--- Records to process ---
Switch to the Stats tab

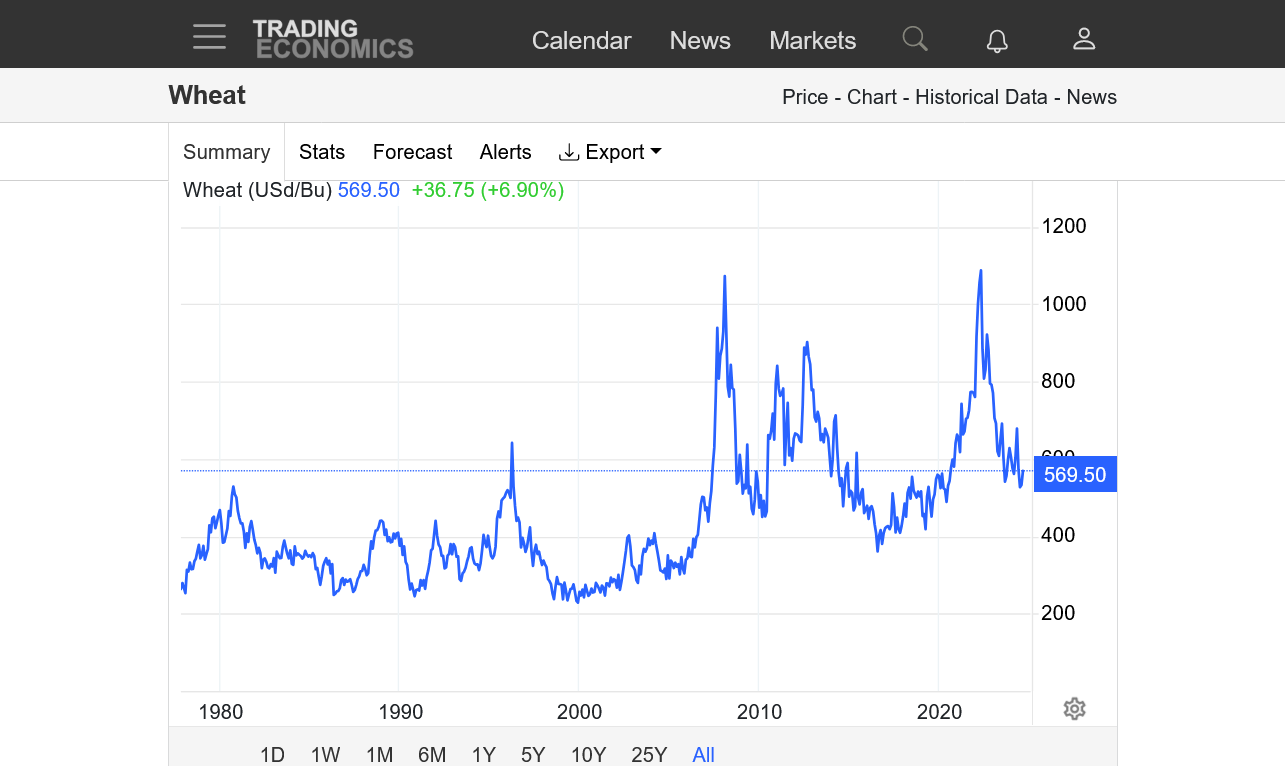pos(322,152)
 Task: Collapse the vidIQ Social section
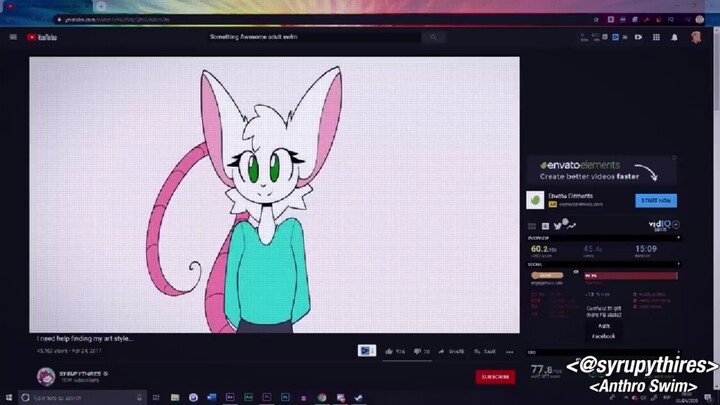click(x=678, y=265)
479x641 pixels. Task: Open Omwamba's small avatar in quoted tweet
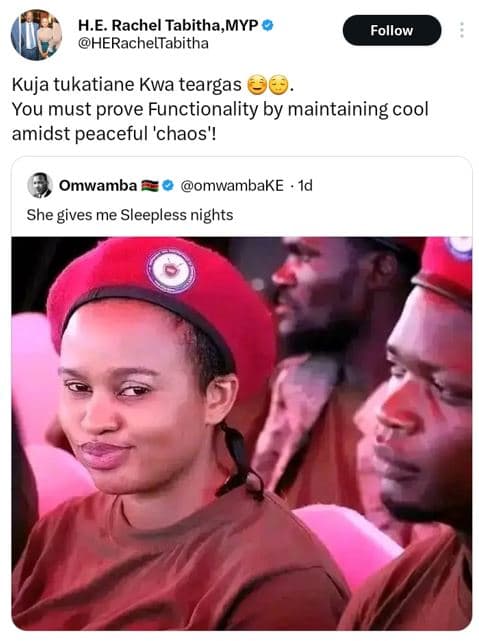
---
## Exercise brief
Copy every record exactly; no pictures.

## Reply to the task
Switch to the Stats tab

pos(322,152)
 Task: Collapse the vidIQ Social section
click(x=678, y=265)
479x641 pixels. Task: Open Omwamba's small avatar in quoted tweet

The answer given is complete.